A Bordeaux, elle se tenait près de la vitre du premier salon, son ouvrage en mains comme au siècle précédent. Elle était la première à entendre le déclic de la porte que les policiers dans la conciergerie, déclenchaient. Chaban, un jour, la voyant à son poste, s’était précipité pour la saluer et en avait profité pour lui dire tout le bien qu’il pensait de sa fille. Avec son bon sens de paysanne éclairée et avait ensuite déclaré « il est quand meme fort, il a trouvé le seul compliment qu’il m’était possible de croire ». Chaban, en effet, était fort pour plaire… A moi, il avait prédit « toi, petite, tu feras de la politique… ». Je pense vraiment qu’il considérait que c’était une belle prédiction et un grand compliment, de faire un jour « comme lui ».

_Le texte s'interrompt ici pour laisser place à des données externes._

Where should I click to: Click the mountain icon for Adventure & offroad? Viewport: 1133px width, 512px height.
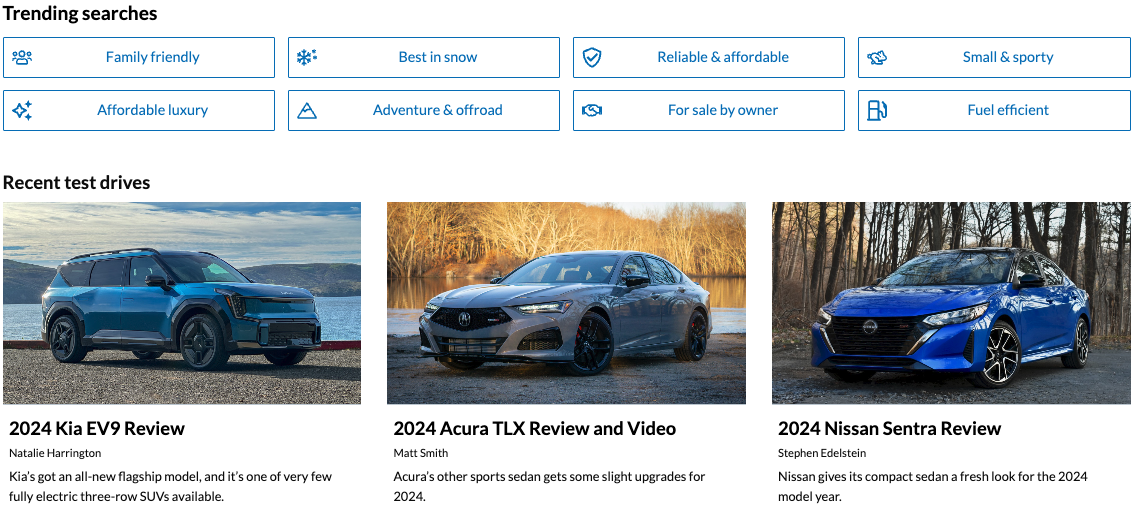click(307, 110)
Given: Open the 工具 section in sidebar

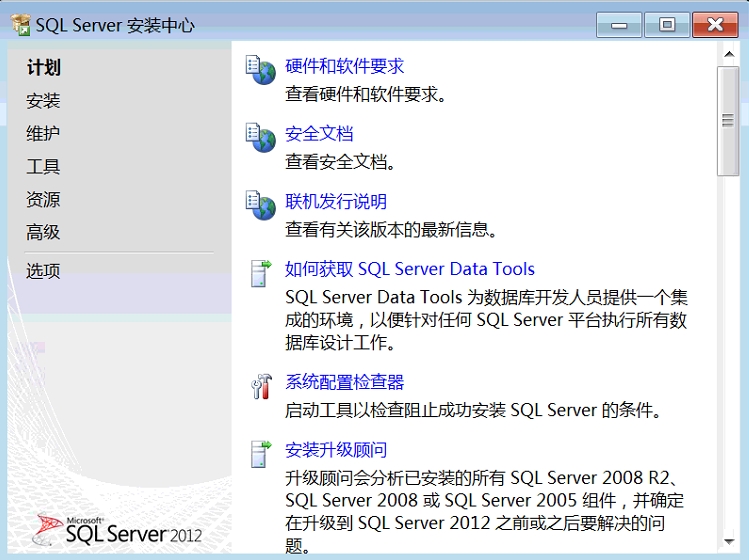Looking at the screenshot, I should 43,167.
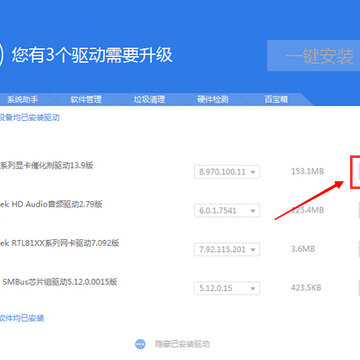Expand the 7.92.115.201 network driver version list

227,249
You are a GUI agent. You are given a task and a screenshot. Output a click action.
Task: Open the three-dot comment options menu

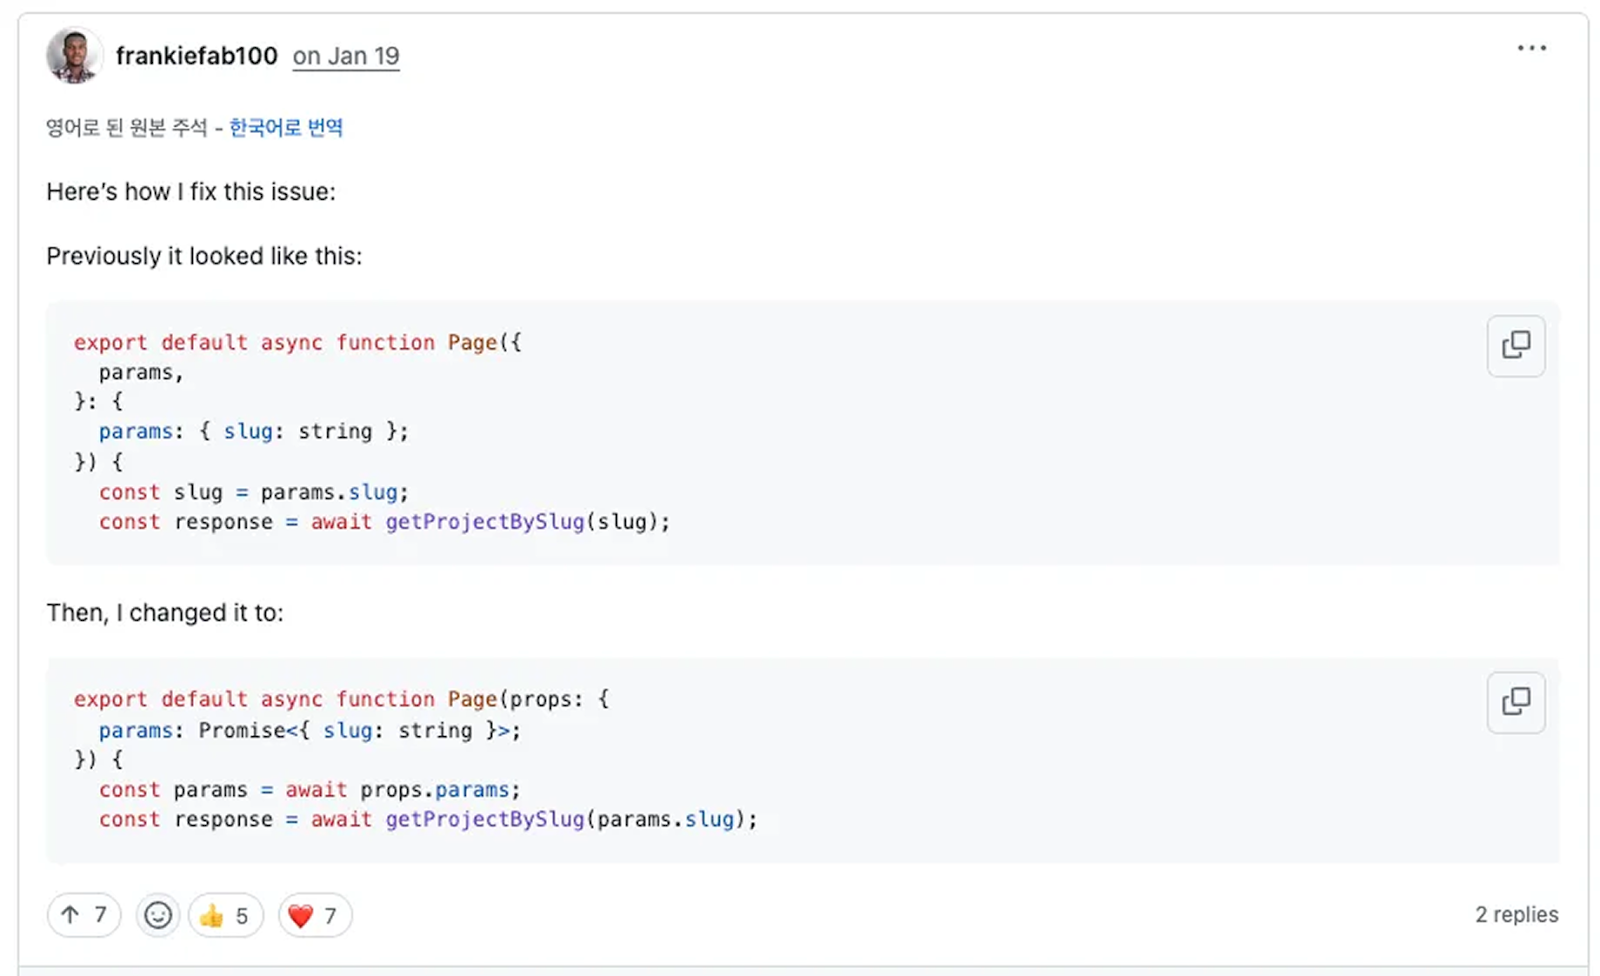point(1531,48)
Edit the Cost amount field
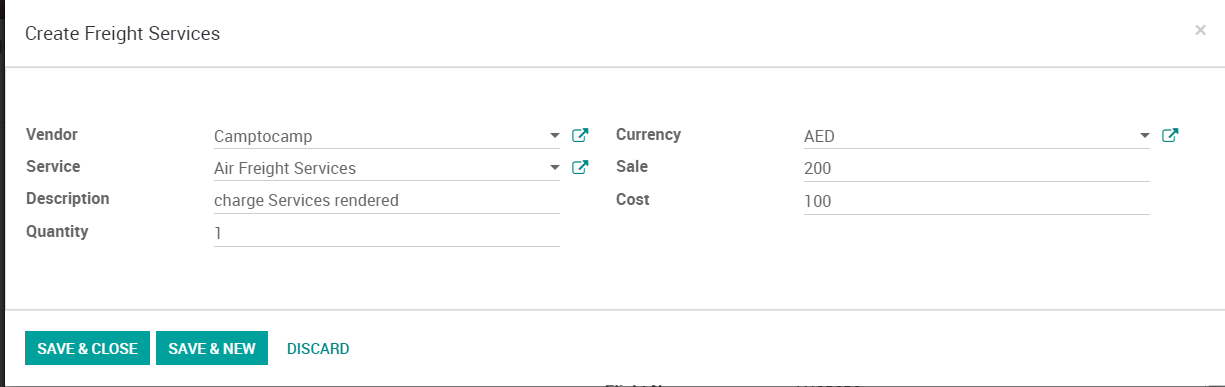This screenshot has width=1225, height=387. tap(977, 201)
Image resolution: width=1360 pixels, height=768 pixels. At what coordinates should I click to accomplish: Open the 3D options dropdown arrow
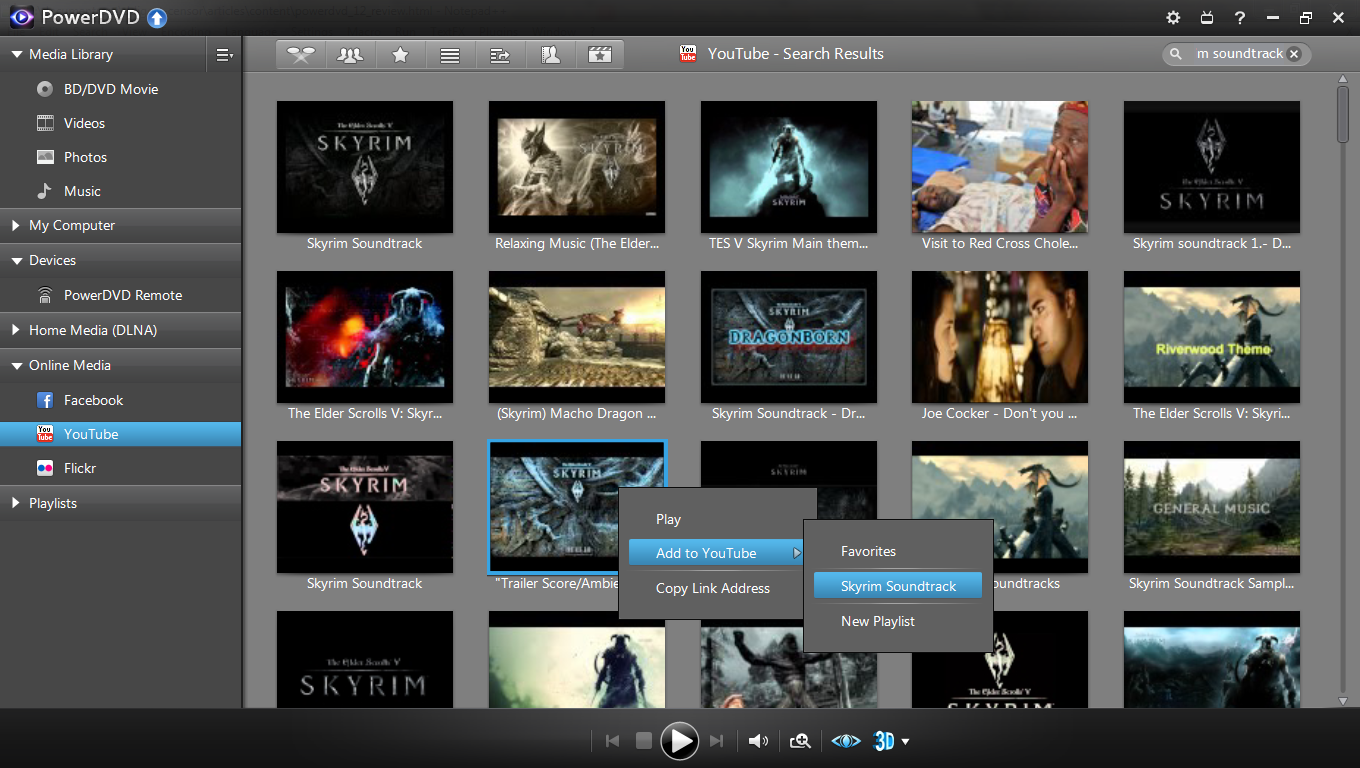tap(906, 741)
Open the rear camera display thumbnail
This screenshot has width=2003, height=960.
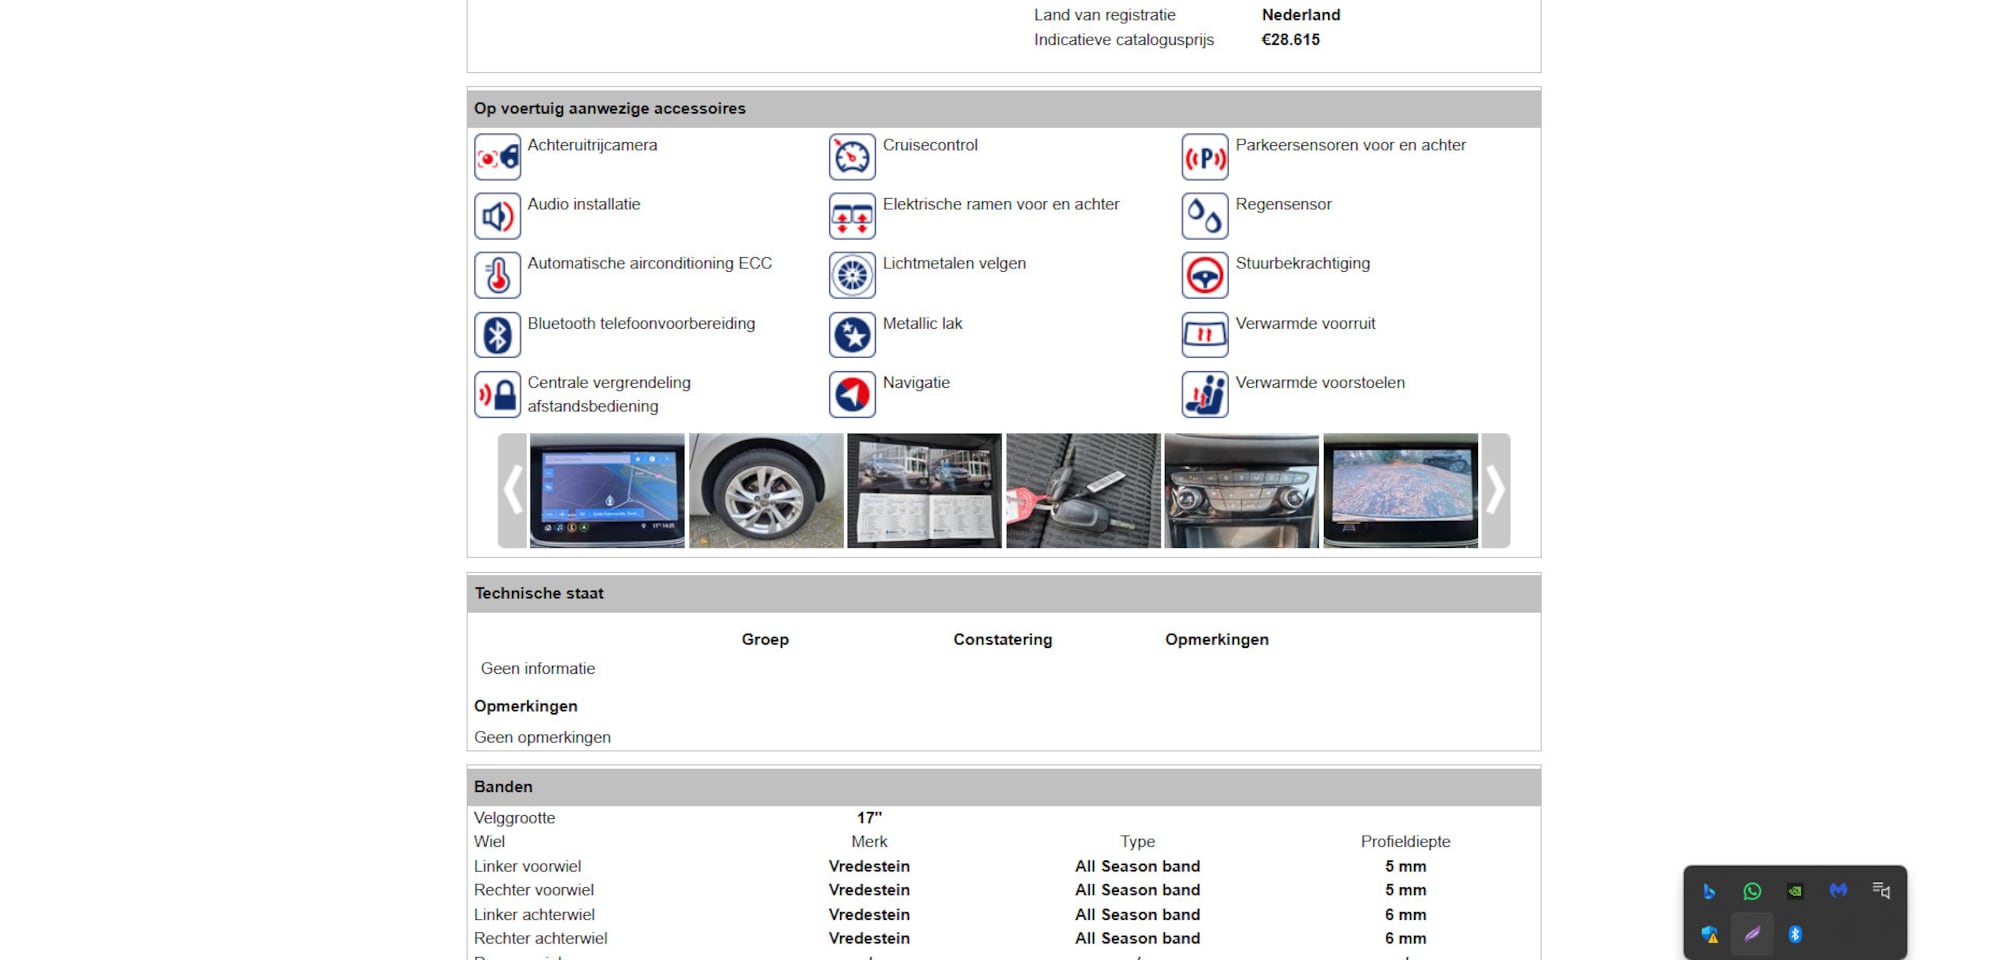[x=1400, y=490]
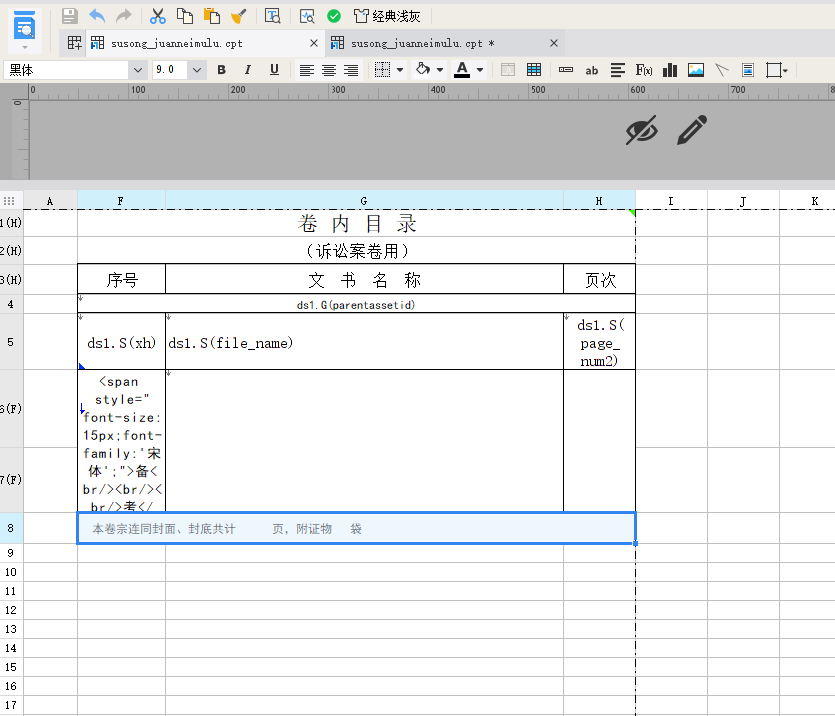The width and height of the screenshot is (835, 716).
Task: Expand the cell border style dropdown arrow
Action: (x=400, y=70)
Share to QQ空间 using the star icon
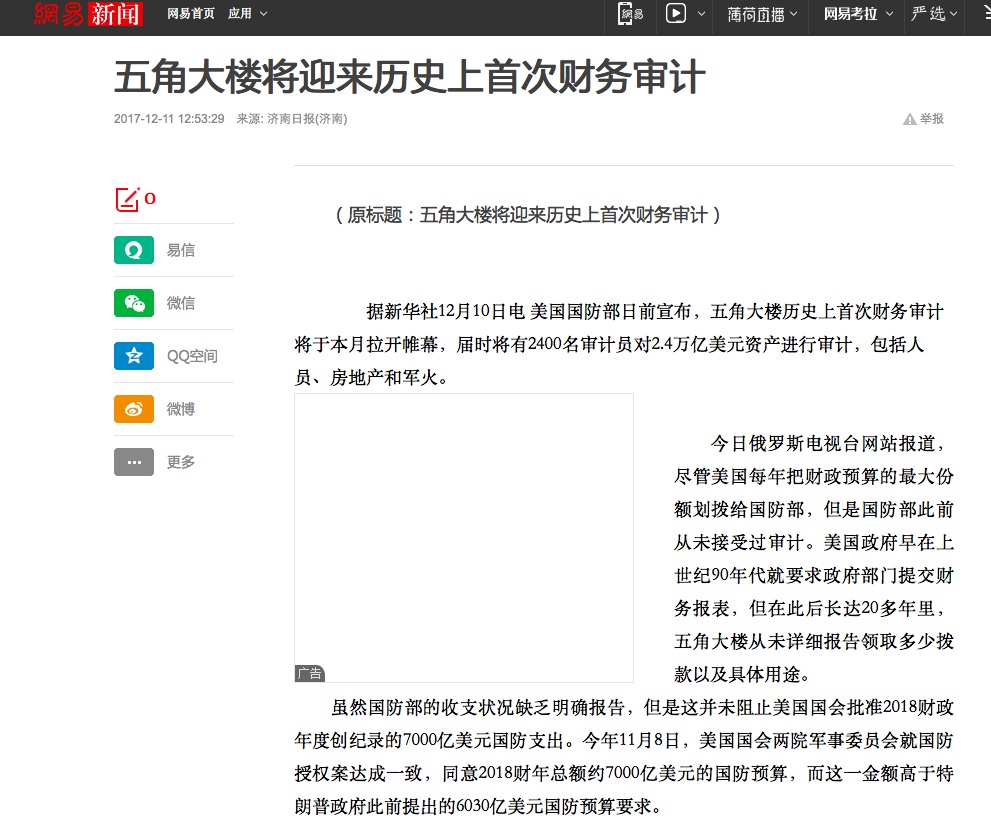The height and width of the screenshot is (826, 991). point(133,356)
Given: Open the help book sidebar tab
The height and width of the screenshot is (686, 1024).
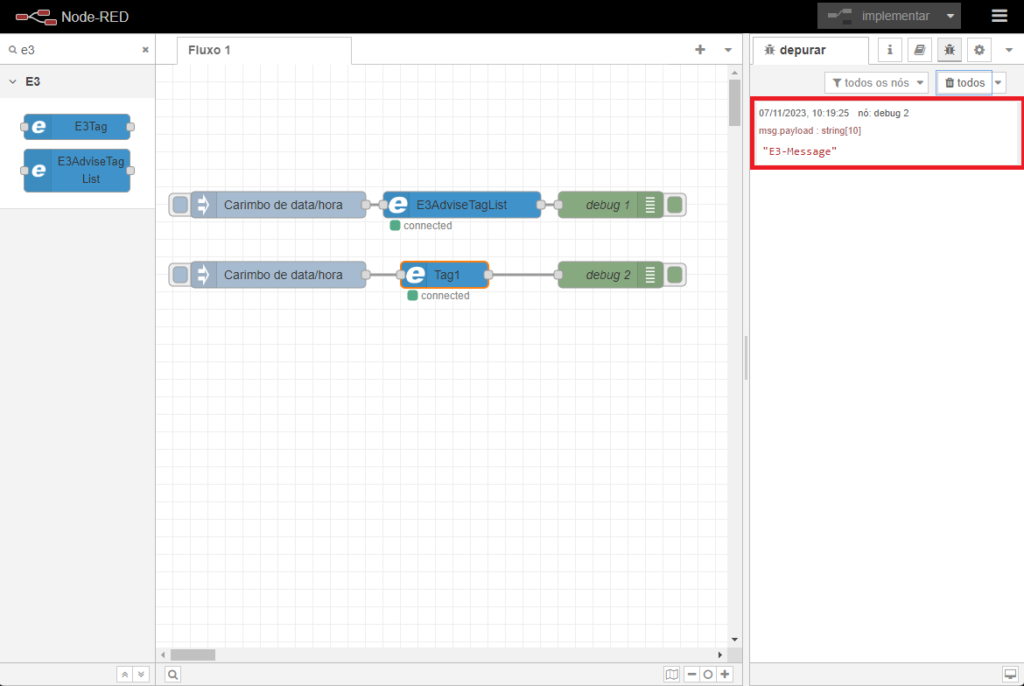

Je ramasse à la fourchette, les quelques souvenirs qui trainent par là. Quand le futur se tait, quoi d’autre pour remplir le silence intérieur que les bribes de passé qui trainent par là. Les fenêtres sont toujours un utile repère. Le soleil sur les parquets de saint Laurent quand l’après midi avançait, les verres colorés qui s’allumaient au matin dans ma chambre et si l’on ouvrait la fenêtre le bruit des oiseaux presque aussi intense que dans ma chambre d’aujourd’hui à Bordeaux.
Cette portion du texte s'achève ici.